There is an antiques alley a few blocks from my house. Clustered there are small shops and garages that during one Sunday a month become an outdoor plaza for buyers of furniture, paintings, and nicknacks.
One such Sunday, my wife and I were out on an exercise walk, but we slid in for a peek at the wares. I tend to poke through boxes of mechanical items. There were manual typewriters, assorted tools, knives, and watches at many sellers’ locations.
I was rummaging in a shoebox full of watches when I saw an old diver-style watch with which I was unfamiliar. Curses! I had not brought my reading glasses. I hunted around on the folding table and found what was, I thought, a decorative hunk of glass. It had some magnifying qualities, though quite a bit of distortion, as well.
Through the improvised device, I squinted at the worn watch. The first thing that caught my eye was a red star on its face. Next, I spied the Cyrillic lettering on the dial and caseback. Russian? I was not sure what I had in my hand, but I backed out the screwdown crown and wound the watch. It ran!
Despite not knowing precisely what I was holding, it seemed…Soviet. I paid the nice lady $40 for the watch. I was so preoccupied with my new find that I forgot to haggle with her. Still, it felt like a decent price for a used watch that functioned.
The missus and I completed our four-mile walking lap and arrived home. I could not wait to examine my puzzle further. When I had some proper optical assistance in front of my retinas, I saw that there was a little submarine above the “6” on the dial. Well that gave me a clue.
After a bit of search engine diligence, I determined the timepiece was a Vostok, which is a Russian brand that has built watches for the Soviet, now Russian, Ministry of Defense since 1965. The Vostok logo is seen as a Cyrillic “B” with a partial oval around it.
This particular model is the Komandirskie, or submarine commander’s model, and was issued to them. The lettering on the dial says, “Commander’s” and “antimagnetic” below the Red Star. The back of the watch has the series, “Amphibia.” I can see “200M” for water resistance, but I cannot read the rest of the words.
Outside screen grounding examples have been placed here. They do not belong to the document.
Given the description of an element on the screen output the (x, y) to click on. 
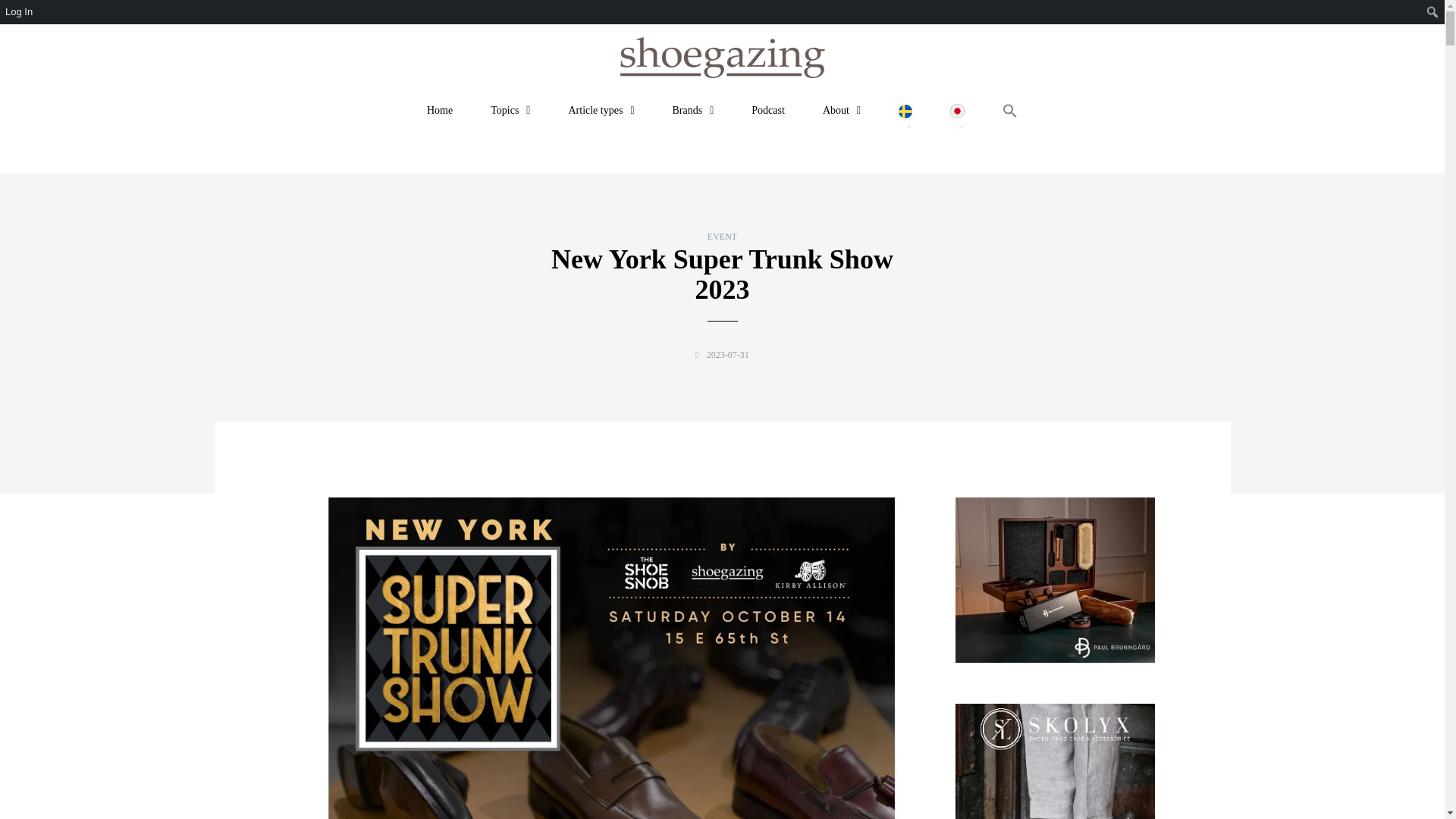
. (957, 117)
. (905, 117)
Topics (510, 110)
Brands (692, 110)
Article types (600, 110)
Podcast (768, 110)
Log In (19, 12)
Home (440, 110)
Search (16, 12)
About (841, 110)
Given the description of an element on the screen output the (x, y) to click on. 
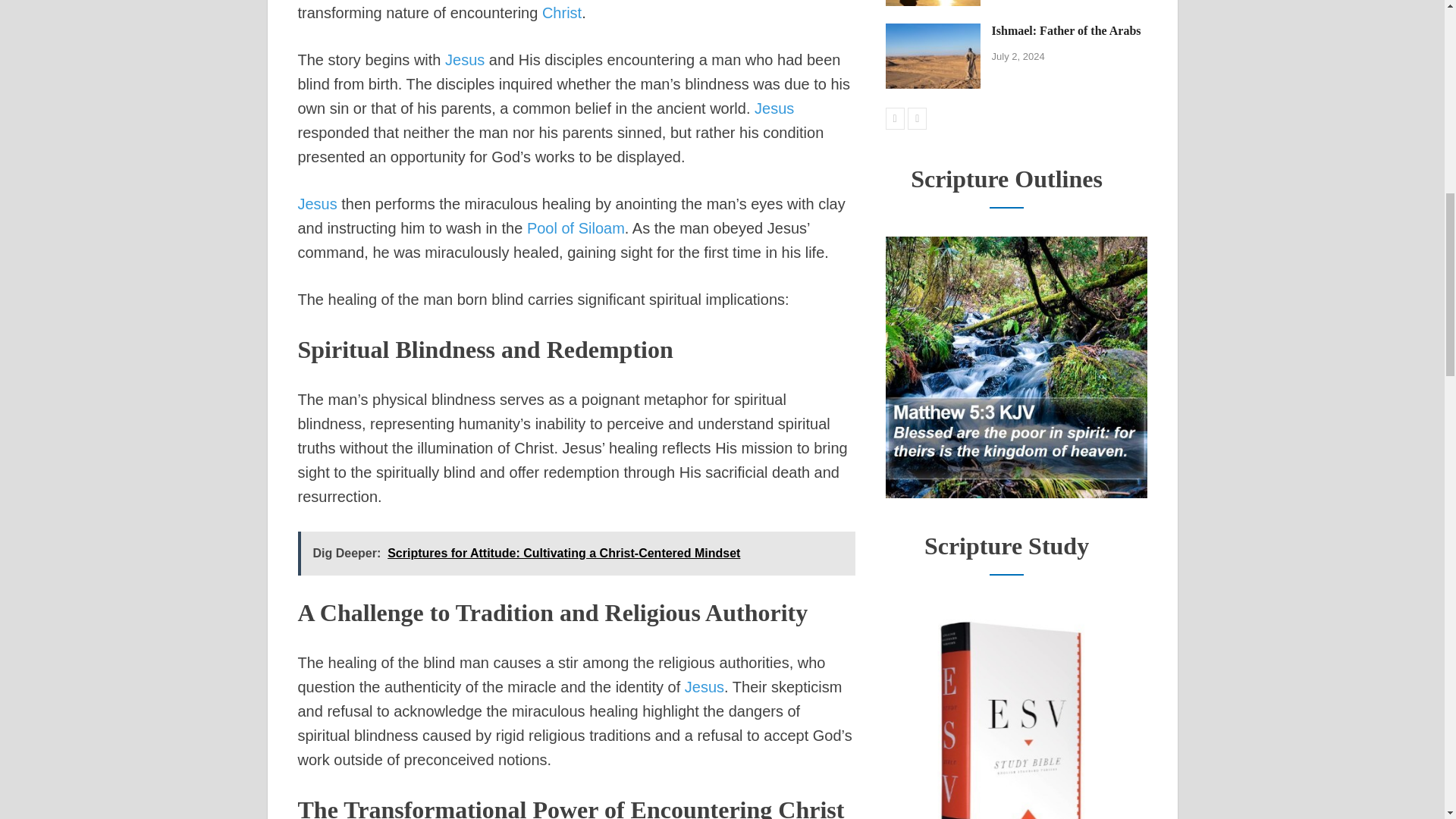
Jesus (464, 59)
Christ (560, 12)
Jesus (316, 203)
Pool of Siloam (575, 228)
Jesus (703, 686)
Jesus (773, 108)
Given the description of an element on the screen output the (x, y) to click on. 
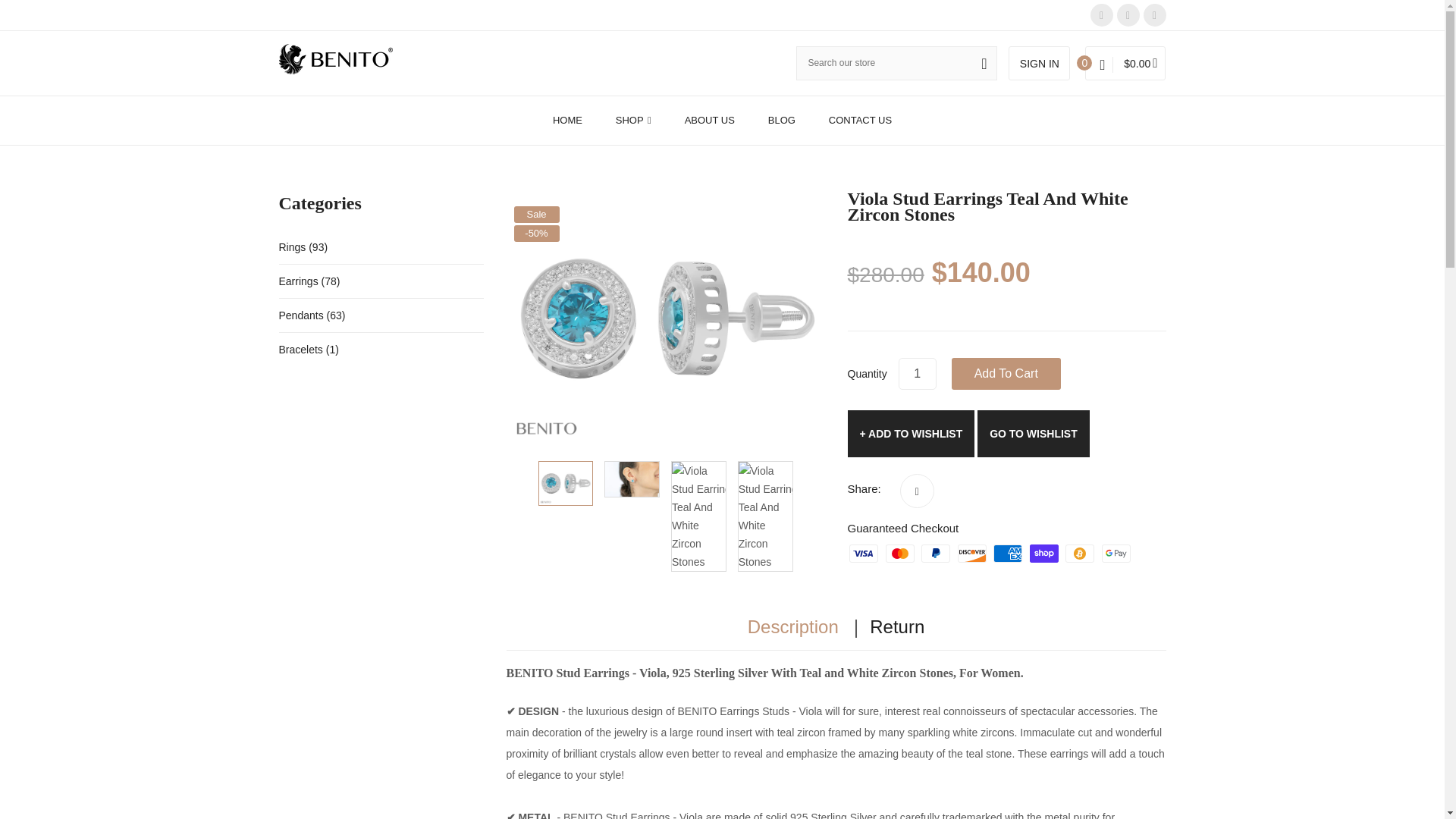
BLOG (781, 120)
SIGN IN (1039, 62)
1 (917, 373)
HOME (574, 120)
CONTACT US (852, 120)
SHOP (632, 120)
ABOUT US (709, 120)
Given the description of an element on the screen output the (x, y) to click on. 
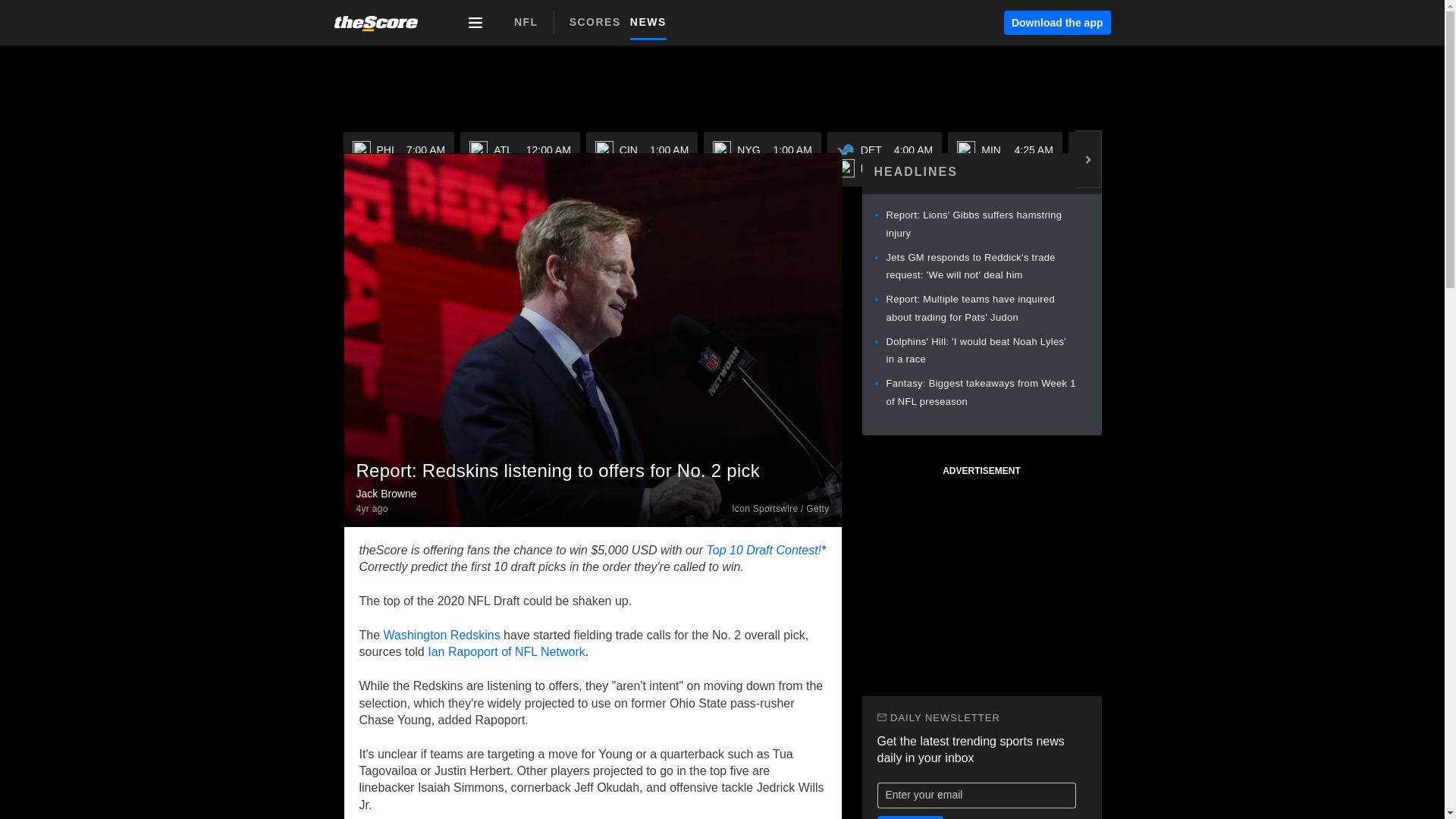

This old Vostok is likely circa 1980’s, though I cannot precisely date it. It has a Caliber 2409 automatic 17-jewel movement. The steel case is 40mm, excluding the screwdown crown. Its bidirectional bezel has a single luminous dot at 12 o’clock. Tired lume coated the hands and hour marking dots.
The crystal on these watches is acrylic. Mine has a fair amount of scratches, but they can be polished out. I checked out the band. It was a Speidel Twist-O-Flex Classic that someone had put on as a replacement. Somehow, the stretchy band harkened back to times past and was therefore not unwelcome.
New Vostoks models can be purchased on the Internet for less than one hundred dollars. They have reputations for both ruggedness and good timekeeping. This example has apparently witnessed its share of abuse, but it still ticks.
One could imagine the fictional Soviet submarine commander Captain Marko Ramius from Tom Clancy’s novel “The Hunt for Red October” wearing a watch such as this. No, Ramius does not look at all like Sean Connery.
I can attest that my Komandirskie has been quite the conversation generator. I have fielded more than a few questions about this unique timepiece and its origins. My Dad was a Cold Warrior, having served in the U.S. Navy guarding our Pacific flank from Soviet intrusion. I wonder what he would have thought of this interesting little antiquing find.